A significant element in Delta’s new service push from Seattle is the relationship between Alaska and Delta. The deep codesharing pact between the two carriers allows Delta to access more than 50 markets served by Alaska from Seattle, while Alaska’s passengers feeding into its Seattle hub can connect to Delta’s long-haul flights.
The carriers estimate about 1,200 passengers connect each day in Seattle between Delta and Alaska flights. As Delta expands in Seattle this figure will grow significantly, benefitting both carriers. Delta estimates that more than 200,000 international passengers have connected between Alaska and Delta flights during the last year.
The feed Delta enjoys from Alaska allows the US major to retain a key position in a west coast metropolitan market with a large Asian population without the complexities of formalising Seattle into a hub operation. Essentially, the partnership with Alaska allows Delta to have a significant footing on the west coast to create some discomfort for United at its San Francisco hub, and allows Delta to diversify from the highly fragmented Los Angeles market.

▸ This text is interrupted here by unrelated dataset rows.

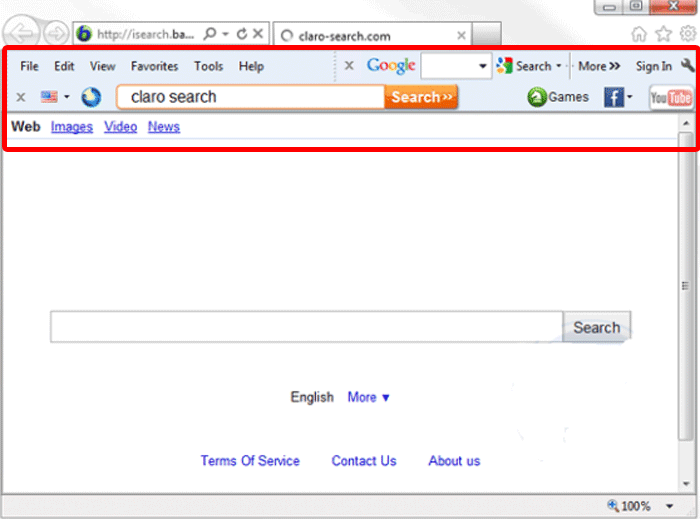
Task: Open the Google toolbar search box dropdown
Action: coord(483,67)
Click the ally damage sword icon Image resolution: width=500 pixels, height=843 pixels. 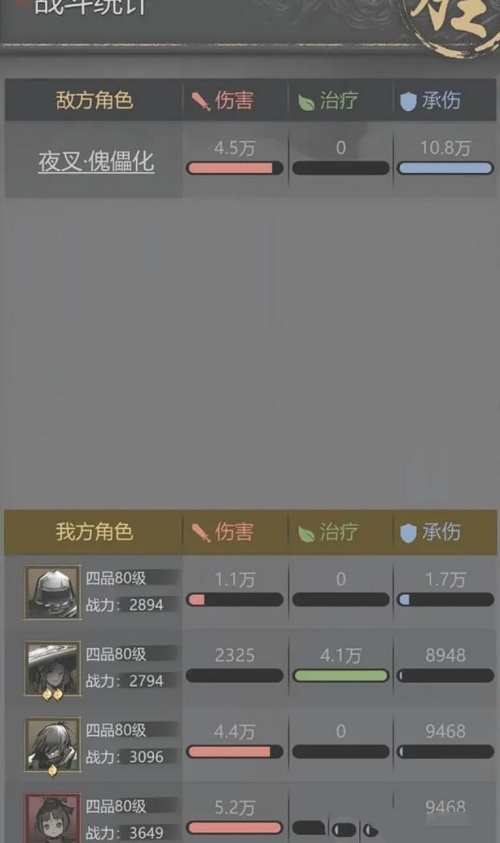tap(201, 533)
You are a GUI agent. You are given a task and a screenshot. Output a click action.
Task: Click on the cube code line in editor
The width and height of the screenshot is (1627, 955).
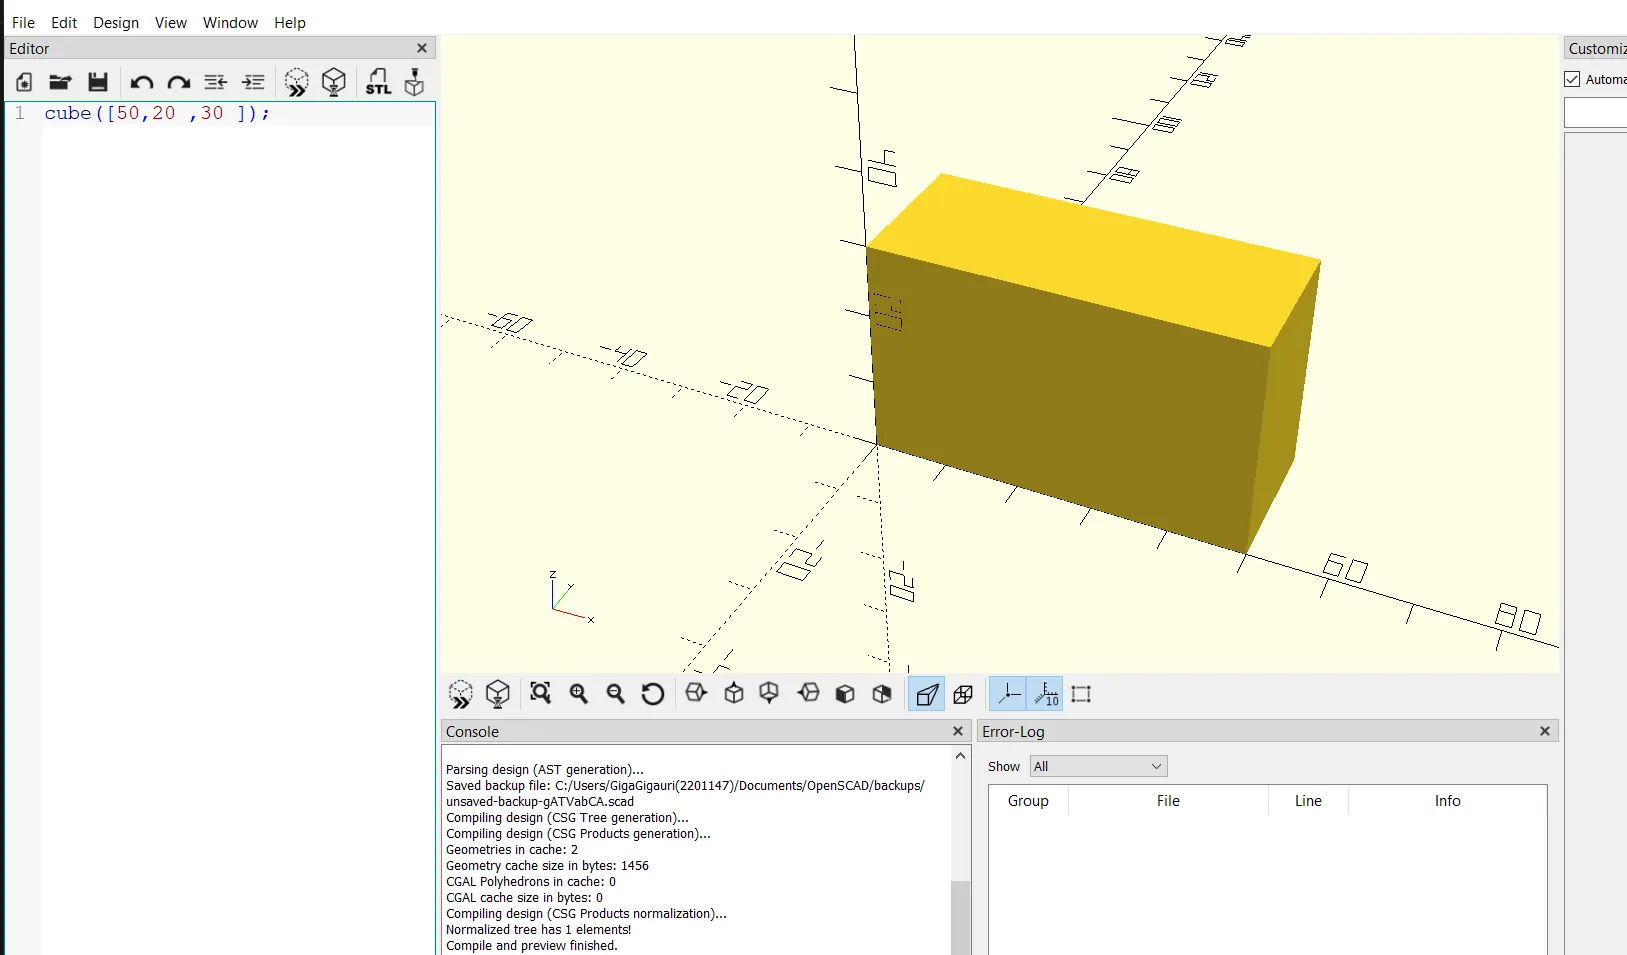[157, 114]
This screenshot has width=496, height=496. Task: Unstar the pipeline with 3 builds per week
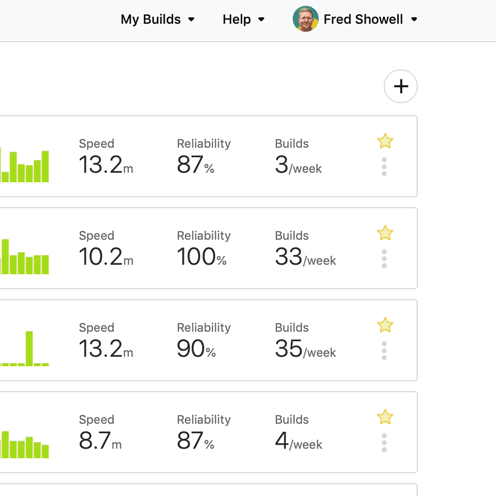[385, 141]
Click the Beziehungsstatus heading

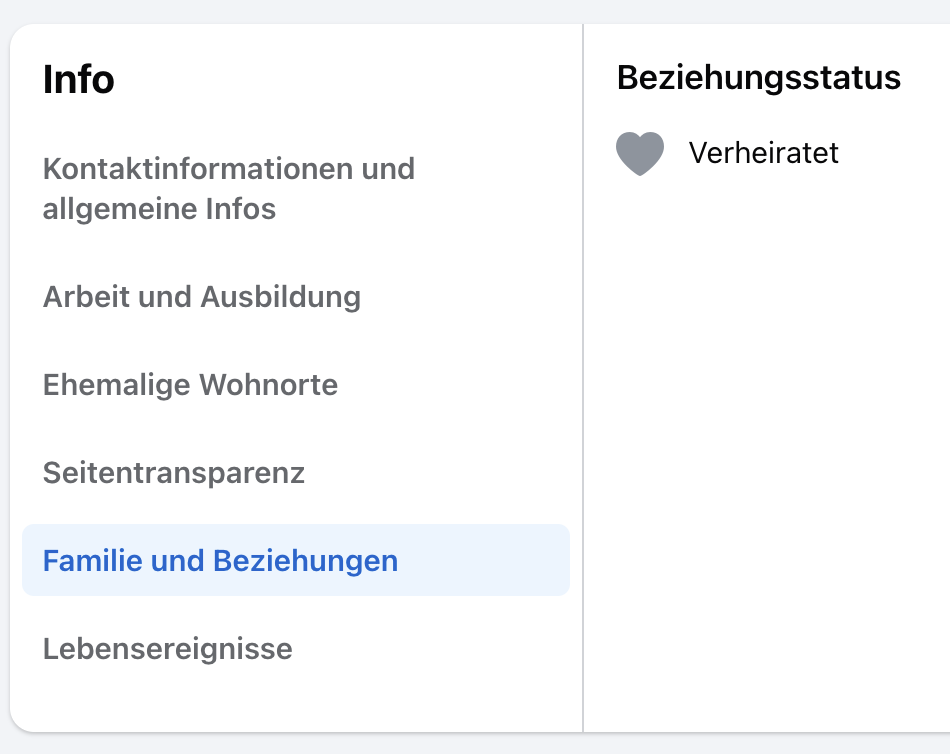(x=758, y=77)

Delta’s efforts to move Haneda service from Detroit to Seattle and its decision to expand its Asian offerings from Seattle could signal a shift away from Detroit, which was historically the Asian gateway of its merger partner Northwest. If Shanghai proves to be a success, and if Delta triumphs in fending off competitors to launch Seattle-Haneda service, Seattle could be on its way to challenging Los Angeles and San Francisco as west coast Asian gateways with Delta leading the charge.